Saved entries
• • •

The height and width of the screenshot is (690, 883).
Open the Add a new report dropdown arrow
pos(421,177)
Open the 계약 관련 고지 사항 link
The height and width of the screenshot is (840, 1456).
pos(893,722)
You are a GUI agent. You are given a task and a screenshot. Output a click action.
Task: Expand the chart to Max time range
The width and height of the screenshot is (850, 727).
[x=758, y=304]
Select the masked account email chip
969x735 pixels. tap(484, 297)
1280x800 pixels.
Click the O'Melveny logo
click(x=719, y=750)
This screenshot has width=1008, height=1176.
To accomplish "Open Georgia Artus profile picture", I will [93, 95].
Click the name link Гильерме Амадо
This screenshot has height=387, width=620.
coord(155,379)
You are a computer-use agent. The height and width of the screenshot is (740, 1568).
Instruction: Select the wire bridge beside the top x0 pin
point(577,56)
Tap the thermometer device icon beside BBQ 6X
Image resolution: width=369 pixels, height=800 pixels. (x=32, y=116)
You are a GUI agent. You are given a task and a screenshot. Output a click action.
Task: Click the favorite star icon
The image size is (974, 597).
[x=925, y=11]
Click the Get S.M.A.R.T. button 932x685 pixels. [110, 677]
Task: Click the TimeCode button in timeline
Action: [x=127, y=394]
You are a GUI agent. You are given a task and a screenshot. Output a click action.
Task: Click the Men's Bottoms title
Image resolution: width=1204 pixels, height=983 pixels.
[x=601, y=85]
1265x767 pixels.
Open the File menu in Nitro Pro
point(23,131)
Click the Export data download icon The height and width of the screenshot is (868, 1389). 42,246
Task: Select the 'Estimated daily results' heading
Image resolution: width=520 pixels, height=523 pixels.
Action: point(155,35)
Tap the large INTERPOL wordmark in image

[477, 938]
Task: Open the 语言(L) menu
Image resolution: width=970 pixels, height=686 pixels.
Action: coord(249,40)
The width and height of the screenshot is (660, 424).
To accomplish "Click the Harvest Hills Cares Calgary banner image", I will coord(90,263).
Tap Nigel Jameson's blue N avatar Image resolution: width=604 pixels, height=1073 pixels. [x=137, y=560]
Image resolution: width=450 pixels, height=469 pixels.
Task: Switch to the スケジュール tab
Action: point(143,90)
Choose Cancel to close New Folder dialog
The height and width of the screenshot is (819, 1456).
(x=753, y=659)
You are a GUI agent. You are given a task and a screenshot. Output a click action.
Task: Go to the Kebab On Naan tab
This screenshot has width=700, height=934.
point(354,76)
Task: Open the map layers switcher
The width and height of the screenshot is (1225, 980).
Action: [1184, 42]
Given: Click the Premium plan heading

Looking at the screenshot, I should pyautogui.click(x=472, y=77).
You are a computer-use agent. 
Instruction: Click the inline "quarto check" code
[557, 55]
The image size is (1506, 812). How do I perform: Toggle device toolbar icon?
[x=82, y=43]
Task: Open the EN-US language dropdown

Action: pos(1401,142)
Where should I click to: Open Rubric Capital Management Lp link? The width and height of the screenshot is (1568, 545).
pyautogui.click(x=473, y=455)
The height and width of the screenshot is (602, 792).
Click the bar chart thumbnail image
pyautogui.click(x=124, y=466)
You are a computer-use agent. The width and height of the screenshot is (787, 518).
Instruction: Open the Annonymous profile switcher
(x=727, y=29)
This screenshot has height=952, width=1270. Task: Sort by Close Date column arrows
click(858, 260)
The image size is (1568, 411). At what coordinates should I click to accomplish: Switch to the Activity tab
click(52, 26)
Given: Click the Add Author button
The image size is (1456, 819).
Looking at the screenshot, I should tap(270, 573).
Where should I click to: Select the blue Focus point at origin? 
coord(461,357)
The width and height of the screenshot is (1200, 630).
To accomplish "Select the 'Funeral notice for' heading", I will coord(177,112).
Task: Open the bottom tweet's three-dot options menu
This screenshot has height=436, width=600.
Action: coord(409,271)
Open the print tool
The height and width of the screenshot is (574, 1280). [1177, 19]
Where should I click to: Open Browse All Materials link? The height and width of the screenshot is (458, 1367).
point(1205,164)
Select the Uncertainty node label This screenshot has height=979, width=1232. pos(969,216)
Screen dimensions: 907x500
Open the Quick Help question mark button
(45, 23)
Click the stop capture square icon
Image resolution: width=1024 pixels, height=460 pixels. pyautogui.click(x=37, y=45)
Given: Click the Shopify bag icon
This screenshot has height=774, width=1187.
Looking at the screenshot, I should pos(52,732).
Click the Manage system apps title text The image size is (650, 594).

• • •

TASK STATEMENT:
Search the entries for the word "computer" and show every line that has it.

TASK ANSWER:
You are a computer-use agent. The height and width of the screenshot is (740, 1568).
You are a computer-use agent. 
You are a computer-use agent. The width and height of the screenshot is (787, 518).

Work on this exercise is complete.